MTN Nigeria has announced a scheduled network maintenance exercise that will temporarily disrupt services in 101 sites across Adamawa, Borno, and Kano states. The two-hour downtime, which will affect 2G, 3G, 4G, and 10 enterprise services, is billed for Sunday, August 24, between 6:00 AM and 8:00 AM.
According to MTN’s spokesperson, Lakinbofa Goodluck, the activity is aimed at permanently restoring a previously damaged fibre infrastructure along the AFCOT–Bawo Village route in Adamawa State. The exercise involves cutting over traffic to a newly installed fibre cable, designed to replace old, compromised spans and ensure long-term network stability.
The affected locations include:
Kano State: Nasarawa LGA
Adamawa State: Girei, Song, Mubi North, Hong, Gombi, Fufore, Mubi South, Madagali, Michika, Maiha, Chibok, and Yola North LGAs
Borno State: Askira/UBA and Shani LGAs
MTN added that the work will be conducted during daylight hours for security reasons.
“This upgrade is necessary to eliminate damaged fibre spans and improve overall network stability. We regret any inconvenience this may cause and appreciate your understanding as we work to improve service quality and reliability,” the statement said.
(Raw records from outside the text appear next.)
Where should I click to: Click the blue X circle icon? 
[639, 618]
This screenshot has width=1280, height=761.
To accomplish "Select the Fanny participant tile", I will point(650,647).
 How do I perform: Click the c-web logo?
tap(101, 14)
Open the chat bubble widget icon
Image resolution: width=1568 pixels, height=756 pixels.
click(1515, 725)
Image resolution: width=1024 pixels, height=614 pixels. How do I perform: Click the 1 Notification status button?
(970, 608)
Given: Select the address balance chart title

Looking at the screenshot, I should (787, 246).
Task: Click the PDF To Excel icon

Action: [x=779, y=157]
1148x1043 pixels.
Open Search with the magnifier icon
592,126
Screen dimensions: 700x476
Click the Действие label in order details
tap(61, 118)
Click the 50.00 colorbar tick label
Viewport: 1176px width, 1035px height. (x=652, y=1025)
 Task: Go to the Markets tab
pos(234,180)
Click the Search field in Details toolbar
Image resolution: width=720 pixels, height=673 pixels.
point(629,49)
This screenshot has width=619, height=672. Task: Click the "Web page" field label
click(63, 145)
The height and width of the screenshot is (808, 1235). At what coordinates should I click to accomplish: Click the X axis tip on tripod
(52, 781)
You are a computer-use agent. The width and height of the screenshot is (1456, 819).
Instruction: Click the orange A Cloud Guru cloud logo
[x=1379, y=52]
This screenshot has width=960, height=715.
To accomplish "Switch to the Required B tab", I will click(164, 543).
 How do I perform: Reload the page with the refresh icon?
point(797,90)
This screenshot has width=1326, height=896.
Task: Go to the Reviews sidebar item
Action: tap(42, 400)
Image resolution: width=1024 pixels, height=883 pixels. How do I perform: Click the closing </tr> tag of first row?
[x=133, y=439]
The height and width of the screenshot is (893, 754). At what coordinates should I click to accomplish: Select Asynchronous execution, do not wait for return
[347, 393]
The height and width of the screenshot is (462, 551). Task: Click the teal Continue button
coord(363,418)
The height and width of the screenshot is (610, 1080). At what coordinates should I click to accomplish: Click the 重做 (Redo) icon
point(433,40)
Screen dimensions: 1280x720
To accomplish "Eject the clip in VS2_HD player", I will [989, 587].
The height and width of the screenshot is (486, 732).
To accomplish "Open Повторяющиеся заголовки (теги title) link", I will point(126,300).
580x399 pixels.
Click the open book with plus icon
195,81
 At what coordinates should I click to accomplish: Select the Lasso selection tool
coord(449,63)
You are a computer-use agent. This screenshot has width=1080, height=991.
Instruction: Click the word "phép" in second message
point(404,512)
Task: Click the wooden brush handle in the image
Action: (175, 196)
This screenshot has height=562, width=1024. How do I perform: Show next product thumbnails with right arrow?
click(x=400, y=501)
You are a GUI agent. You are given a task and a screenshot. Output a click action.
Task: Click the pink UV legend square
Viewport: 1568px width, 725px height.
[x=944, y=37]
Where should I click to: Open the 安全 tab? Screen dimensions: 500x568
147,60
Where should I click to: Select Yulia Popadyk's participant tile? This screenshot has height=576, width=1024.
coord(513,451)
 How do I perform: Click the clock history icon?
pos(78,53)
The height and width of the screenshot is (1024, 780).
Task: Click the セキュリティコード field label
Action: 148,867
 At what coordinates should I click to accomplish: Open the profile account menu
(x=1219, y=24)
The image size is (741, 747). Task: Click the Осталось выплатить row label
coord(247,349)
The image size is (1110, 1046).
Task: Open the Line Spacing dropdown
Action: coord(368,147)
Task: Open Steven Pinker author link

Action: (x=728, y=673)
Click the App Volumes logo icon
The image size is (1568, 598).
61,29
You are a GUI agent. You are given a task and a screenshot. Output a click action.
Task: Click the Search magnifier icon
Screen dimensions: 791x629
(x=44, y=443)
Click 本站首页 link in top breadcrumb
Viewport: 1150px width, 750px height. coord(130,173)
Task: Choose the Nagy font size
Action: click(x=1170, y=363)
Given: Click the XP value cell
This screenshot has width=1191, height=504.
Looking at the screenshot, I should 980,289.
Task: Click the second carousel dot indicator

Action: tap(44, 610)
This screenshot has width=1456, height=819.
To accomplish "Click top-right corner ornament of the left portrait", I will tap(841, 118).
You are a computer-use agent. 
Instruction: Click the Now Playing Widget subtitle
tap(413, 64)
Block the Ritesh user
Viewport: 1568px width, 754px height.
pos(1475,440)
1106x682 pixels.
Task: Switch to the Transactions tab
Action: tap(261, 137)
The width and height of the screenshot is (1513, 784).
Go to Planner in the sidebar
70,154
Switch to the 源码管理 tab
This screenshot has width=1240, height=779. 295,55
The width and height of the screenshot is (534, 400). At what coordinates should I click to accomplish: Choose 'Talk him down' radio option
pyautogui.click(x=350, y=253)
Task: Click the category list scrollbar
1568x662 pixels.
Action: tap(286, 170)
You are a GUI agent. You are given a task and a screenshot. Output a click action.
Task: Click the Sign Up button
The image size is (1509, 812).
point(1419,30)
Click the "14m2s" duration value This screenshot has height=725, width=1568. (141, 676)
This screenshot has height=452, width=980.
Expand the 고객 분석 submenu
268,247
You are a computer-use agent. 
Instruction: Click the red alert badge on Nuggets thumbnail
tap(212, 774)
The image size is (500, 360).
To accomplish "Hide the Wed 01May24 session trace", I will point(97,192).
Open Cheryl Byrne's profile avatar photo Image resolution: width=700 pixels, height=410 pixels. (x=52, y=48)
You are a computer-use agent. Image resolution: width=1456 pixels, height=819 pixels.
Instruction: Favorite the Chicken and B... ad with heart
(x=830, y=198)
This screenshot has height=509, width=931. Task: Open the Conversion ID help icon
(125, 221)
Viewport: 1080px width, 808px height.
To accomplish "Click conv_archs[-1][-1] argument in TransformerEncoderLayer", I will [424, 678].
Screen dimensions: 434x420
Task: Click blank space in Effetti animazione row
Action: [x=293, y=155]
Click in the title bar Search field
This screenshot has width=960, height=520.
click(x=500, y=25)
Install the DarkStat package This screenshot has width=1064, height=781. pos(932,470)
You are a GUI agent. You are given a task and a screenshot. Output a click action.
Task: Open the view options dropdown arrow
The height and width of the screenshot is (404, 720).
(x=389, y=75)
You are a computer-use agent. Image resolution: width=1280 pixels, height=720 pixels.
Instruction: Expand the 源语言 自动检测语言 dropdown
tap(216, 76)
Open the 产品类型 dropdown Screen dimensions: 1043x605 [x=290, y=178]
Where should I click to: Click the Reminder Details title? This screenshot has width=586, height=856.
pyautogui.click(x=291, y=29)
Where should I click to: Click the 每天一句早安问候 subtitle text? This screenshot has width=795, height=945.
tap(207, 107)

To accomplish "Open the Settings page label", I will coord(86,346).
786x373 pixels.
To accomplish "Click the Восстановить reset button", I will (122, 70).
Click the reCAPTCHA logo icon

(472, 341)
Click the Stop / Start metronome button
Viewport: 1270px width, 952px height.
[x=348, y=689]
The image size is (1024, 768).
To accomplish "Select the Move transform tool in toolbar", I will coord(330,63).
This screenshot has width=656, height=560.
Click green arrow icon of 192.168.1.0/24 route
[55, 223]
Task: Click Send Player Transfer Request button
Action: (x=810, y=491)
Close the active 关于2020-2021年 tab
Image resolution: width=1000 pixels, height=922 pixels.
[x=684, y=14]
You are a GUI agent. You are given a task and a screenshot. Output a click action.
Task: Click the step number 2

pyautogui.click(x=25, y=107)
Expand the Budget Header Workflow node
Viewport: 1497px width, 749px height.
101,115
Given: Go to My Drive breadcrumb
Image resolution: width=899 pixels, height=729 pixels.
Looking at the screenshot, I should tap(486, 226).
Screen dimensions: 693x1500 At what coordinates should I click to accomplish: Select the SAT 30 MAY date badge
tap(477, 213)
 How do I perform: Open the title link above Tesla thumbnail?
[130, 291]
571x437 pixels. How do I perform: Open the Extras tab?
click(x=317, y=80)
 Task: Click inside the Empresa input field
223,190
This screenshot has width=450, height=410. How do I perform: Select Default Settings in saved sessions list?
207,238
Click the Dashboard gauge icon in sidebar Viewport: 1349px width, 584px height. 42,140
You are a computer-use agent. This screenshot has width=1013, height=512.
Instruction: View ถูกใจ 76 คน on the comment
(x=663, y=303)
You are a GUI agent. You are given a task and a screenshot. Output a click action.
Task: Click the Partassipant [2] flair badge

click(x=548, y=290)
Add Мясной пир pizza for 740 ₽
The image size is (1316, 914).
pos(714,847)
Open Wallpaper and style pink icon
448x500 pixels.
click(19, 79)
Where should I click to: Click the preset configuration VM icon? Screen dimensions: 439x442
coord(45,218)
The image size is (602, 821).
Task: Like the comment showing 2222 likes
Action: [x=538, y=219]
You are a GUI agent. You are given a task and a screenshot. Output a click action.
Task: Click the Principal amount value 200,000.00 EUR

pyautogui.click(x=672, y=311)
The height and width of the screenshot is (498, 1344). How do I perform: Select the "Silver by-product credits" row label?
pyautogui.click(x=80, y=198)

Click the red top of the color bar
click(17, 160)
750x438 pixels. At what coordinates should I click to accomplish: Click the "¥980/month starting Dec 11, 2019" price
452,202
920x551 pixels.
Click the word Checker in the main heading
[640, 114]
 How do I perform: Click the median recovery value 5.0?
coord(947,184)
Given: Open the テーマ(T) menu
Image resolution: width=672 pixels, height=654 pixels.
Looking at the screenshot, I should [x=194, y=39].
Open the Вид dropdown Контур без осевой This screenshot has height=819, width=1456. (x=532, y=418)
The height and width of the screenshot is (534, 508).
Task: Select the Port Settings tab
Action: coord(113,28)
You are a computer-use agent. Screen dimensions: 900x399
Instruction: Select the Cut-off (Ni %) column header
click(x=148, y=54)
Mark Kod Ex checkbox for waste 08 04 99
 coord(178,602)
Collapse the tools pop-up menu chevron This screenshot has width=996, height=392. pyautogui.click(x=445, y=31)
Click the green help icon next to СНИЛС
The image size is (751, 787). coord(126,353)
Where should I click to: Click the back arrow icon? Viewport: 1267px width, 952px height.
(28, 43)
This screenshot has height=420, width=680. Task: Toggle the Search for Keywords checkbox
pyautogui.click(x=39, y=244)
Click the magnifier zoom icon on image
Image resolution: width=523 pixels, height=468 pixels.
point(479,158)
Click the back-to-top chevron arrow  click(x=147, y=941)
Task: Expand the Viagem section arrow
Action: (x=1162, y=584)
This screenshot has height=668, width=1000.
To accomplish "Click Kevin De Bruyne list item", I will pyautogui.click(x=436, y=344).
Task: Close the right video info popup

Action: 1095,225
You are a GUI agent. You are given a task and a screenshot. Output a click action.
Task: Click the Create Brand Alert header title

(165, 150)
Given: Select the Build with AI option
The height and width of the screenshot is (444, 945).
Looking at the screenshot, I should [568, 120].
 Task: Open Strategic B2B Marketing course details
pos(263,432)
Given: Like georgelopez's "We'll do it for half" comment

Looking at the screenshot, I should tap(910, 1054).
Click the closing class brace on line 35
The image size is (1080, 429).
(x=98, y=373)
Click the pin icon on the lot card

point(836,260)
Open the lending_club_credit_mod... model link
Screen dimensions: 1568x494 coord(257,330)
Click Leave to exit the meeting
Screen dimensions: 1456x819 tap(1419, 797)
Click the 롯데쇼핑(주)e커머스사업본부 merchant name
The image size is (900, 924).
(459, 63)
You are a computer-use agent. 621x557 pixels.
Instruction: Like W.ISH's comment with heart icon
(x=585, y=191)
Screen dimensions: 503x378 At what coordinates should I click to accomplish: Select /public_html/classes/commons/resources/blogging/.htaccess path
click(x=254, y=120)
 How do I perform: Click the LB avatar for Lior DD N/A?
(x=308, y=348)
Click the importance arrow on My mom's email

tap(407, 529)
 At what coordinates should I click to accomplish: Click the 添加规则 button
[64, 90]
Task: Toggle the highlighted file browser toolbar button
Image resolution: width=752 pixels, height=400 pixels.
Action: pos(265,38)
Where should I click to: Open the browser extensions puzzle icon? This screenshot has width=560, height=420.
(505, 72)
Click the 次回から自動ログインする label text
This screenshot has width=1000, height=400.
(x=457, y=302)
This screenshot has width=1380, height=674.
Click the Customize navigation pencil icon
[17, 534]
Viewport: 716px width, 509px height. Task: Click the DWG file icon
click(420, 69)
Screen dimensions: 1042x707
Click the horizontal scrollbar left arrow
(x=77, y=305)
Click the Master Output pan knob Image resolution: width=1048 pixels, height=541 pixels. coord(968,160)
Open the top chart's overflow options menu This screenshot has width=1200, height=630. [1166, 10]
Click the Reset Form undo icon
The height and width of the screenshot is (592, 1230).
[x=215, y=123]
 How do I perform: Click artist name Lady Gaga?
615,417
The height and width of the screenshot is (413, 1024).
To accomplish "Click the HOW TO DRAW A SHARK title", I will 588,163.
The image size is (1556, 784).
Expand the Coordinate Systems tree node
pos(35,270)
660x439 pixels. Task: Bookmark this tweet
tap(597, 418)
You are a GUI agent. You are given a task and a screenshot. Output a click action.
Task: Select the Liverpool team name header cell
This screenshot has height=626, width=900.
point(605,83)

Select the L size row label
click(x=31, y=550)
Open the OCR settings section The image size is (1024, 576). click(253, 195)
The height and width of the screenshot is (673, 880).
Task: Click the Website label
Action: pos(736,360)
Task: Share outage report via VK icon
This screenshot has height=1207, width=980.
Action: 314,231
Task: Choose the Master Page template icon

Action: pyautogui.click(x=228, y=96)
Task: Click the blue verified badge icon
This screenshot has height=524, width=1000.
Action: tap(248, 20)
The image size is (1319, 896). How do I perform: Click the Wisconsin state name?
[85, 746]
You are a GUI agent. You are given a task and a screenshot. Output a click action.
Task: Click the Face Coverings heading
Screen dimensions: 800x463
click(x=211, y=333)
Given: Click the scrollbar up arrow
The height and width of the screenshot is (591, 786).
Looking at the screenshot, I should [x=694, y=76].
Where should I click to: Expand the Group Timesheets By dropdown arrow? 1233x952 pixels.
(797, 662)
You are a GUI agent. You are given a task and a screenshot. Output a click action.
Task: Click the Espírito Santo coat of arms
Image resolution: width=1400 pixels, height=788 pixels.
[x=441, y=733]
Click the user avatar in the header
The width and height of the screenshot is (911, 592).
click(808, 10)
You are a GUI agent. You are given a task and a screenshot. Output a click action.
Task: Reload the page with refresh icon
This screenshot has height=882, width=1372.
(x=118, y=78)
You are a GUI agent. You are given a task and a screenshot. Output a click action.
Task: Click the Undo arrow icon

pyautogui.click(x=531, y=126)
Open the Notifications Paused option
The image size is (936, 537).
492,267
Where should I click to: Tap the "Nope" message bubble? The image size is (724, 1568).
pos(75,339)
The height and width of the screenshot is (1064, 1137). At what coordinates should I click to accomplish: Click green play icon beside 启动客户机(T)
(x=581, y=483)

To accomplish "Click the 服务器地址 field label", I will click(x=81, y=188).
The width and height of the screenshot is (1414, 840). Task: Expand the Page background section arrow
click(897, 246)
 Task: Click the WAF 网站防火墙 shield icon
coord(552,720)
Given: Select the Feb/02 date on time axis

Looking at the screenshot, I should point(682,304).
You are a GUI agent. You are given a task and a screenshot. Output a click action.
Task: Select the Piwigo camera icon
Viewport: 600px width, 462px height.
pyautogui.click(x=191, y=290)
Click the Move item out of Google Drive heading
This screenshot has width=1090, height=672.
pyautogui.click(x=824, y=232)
Recurring Fibre Cuts: A Growing Threat to Telecoms Stability
Service disruption from fibre cuts has become one of the most persistent challenges in Nigeria’s telecom industry. The Nigerian Communications Commission (NCC) reported that in the first week of June 2025 alone, services were disrupted in nine states (Rivers, Katsina, Lagos, Enugu, Benue, Anambra, Imo, Abia, and Akwa Ibom) following multiple fibre incidents that affected MTN, Airtel, Globacom, and 9Mobile.
Fibre cuts are often caused by:
Road construction and excavation works (contractors frequently damage buried cables due to lack of proper mapping).
Vandalism and theft (fibre cables are mistaken for copper or deliberately destroyed by saboteurs).
Community disputes (host communities sometimes damage fibre routes over unresolved compensations).
Natural causes (erosion, flooding, and heavy rainfall washing away buried cables).
Vehicle accidents (heavy-duty trucks and construction equipment snapping overhead or shallowly buried cables).
MTN’s Experience with Fibre Cuts
MTN alone recorded 4,700 cable cuts between January and June 2025, bringing the total to about 13,700 incidents in just 18 months. A regional breakdown shows:
Northern Nigeria: 2,500 cuts
South-West: 2,800 cuts
South-East & South-South: 3,500 cuts combined
Each incident results in loss of connectivity — affecting voice calls, SMS, USSD transactions, mobile data, and enterprise services.
For subscribers, this translates into dropped calls, failed bank transactions, and patchy internet service, often at crucial moments. For operators, it means millions of naira lost in repairs and service downtime.
Nigeria’s telecom operators have repeatedly called on government authorities to treat telecom infrastructure as “critical national assets”. Despite this, challenges around Right of Way (RoW) costs, insecure routes in insurgency-prone regions, and lack of coordinated infrastructure protection policies continue to leave networks vulnerable.
For MTN, Sunday’s scheduled downtime is a necessary short-term pain for long-term service quality. But with fibre cuts rising nationwide, many industry watchers warn that Nigeria’s digital economy risks being slowed down unless tougher protection frameworks, public awareness campaigns, and coordinated infrastructure sharing agreements are implemented.